=== Work task ===
Scan the entries for lines with the word "list", then copy those lines.

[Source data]
>>
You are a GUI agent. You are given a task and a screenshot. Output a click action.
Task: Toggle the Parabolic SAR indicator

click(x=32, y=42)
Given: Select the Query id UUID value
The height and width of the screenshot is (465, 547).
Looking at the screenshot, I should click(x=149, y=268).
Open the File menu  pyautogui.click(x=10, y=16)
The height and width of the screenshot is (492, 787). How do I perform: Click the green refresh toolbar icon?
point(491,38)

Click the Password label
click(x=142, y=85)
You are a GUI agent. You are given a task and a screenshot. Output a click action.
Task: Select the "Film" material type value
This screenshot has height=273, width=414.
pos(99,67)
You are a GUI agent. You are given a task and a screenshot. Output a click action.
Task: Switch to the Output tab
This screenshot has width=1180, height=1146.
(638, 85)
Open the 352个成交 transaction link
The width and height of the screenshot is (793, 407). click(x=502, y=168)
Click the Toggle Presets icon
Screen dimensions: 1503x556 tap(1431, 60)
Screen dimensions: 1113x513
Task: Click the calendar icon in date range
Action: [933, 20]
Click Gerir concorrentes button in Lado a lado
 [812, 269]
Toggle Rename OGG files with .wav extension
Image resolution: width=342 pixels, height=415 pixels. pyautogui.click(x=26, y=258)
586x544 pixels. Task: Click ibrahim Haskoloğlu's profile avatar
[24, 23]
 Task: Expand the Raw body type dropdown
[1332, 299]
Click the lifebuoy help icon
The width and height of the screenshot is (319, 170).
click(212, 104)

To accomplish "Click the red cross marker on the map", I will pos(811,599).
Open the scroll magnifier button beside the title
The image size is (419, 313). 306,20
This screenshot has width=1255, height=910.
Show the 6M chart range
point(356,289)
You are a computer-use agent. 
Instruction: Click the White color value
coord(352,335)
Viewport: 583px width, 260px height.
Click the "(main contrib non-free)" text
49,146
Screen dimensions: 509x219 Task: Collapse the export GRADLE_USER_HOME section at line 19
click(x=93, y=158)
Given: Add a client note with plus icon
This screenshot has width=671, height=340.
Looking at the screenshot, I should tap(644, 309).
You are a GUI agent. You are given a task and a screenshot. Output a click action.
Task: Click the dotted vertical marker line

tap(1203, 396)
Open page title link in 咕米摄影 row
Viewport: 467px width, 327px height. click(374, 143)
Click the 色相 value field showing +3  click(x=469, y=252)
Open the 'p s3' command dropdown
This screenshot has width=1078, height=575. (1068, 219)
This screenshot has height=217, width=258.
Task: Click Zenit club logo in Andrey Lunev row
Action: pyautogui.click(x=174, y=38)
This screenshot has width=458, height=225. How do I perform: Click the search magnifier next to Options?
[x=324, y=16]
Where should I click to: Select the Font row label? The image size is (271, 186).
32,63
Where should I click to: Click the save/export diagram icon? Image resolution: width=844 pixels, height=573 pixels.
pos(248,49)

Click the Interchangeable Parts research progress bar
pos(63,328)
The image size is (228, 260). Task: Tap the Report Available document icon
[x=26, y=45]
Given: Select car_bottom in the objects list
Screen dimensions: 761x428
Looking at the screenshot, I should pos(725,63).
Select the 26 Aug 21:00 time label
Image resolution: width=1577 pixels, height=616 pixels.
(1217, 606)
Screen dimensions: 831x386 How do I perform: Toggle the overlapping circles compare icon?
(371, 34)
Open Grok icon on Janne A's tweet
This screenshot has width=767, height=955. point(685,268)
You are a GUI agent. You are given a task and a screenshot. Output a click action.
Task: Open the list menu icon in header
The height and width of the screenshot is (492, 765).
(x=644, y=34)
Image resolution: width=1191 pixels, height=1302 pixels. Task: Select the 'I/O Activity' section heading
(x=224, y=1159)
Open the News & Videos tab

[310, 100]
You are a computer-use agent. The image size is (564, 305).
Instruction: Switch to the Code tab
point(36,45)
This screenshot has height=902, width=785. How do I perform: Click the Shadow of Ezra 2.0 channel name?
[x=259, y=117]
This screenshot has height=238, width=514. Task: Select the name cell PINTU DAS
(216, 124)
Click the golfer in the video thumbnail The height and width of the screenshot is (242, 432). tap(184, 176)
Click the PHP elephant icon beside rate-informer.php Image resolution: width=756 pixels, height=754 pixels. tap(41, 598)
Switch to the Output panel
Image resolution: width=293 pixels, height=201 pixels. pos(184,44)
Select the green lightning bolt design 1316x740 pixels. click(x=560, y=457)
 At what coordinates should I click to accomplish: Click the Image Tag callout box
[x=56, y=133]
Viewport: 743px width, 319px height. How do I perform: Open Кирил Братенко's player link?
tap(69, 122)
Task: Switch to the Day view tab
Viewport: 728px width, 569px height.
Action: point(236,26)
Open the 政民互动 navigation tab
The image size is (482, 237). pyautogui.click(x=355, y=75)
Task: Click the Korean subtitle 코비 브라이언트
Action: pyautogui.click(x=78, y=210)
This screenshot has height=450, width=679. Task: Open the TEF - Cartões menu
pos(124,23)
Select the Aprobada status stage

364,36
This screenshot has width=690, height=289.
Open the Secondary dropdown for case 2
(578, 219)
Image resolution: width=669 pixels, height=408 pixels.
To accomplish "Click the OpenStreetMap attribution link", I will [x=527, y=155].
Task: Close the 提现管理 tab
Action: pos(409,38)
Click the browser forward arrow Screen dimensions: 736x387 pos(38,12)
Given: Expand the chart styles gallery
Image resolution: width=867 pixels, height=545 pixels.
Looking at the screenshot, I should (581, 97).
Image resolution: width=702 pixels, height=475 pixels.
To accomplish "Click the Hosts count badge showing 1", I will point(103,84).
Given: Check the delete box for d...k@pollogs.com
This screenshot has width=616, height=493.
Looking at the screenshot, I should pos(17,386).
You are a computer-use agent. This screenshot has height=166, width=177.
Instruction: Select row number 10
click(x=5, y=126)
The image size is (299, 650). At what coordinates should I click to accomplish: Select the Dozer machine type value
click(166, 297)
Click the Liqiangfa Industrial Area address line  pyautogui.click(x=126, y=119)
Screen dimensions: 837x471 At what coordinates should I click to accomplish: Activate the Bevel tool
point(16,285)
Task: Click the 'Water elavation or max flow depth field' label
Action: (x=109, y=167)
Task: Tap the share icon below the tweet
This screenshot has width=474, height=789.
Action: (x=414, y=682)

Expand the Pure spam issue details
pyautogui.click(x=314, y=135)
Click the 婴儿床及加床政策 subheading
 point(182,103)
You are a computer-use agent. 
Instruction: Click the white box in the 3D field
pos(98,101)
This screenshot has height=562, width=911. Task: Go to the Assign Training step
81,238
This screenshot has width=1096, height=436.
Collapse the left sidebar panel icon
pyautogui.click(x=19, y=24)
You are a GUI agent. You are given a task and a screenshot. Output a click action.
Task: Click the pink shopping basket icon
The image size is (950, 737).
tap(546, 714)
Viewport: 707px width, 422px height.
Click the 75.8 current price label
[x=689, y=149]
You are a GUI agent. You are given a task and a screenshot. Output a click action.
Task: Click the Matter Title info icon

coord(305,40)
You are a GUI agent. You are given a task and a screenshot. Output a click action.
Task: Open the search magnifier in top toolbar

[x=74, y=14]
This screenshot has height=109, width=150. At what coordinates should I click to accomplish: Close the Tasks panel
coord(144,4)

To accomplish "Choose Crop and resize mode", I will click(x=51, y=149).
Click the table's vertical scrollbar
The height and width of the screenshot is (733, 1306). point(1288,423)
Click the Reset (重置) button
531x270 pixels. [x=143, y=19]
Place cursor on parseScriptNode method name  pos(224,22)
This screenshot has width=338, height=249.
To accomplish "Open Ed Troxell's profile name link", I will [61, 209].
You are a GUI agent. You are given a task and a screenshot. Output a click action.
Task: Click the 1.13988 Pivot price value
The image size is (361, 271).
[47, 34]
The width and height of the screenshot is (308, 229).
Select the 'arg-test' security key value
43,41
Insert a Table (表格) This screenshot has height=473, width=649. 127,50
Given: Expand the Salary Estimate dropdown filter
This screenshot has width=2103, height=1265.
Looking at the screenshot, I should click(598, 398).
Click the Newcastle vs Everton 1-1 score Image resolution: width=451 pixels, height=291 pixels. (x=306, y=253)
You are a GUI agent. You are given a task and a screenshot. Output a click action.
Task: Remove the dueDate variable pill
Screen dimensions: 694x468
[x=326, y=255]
<<
=== Task output ===
Given: Select car_bottom in the objects list
Task: Open the list menu icon in header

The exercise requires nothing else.